Mr Sprott continues to see investors buying the same cash values of silver bullion as gold. In real terms this means that 50 times the volume of silver bullion and coin is being bought than gold (at today’s gold silver ratio of around 52). Mr Sprott continues to see this phenomenon exhibit itself within his asset management group, affiliated companies, bullion dealers he speaks with, and in coin sales at the US and Canadian Mints.
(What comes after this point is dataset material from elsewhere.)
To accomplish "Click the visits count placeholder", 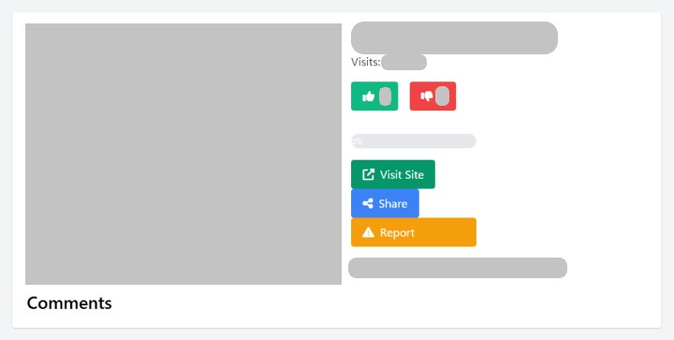I will pos(404,63).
The buying of silver at this rate apparently cannot continue to occur at these silver prices, and this gold silver ratio, because there is simply not 50 times as much silver as gold available for investment.
When you look at what’s available to buy – you know we (Canada) produce 80 million ounces of gold a year, and maybe 70 million of that is available for investment, and we produce 900 million ounces of silver, and theoretically let’s say 200 million ounces are available for investment, well that means you can only buy 3 times more silver than gold for investment purposes.These fundamentals in the physical silver market have been in evidence for a while now; we mentioned them last year. We wait to see if a trend of more considered selling and management of bullion and cash reserves by the miners builds, and if a purer process of price discovery begins to occur in the silver price this year.
Play your part in reclaiming the silver price? Read our silver investment guide, and buy physical silver bullion, not questionable paper…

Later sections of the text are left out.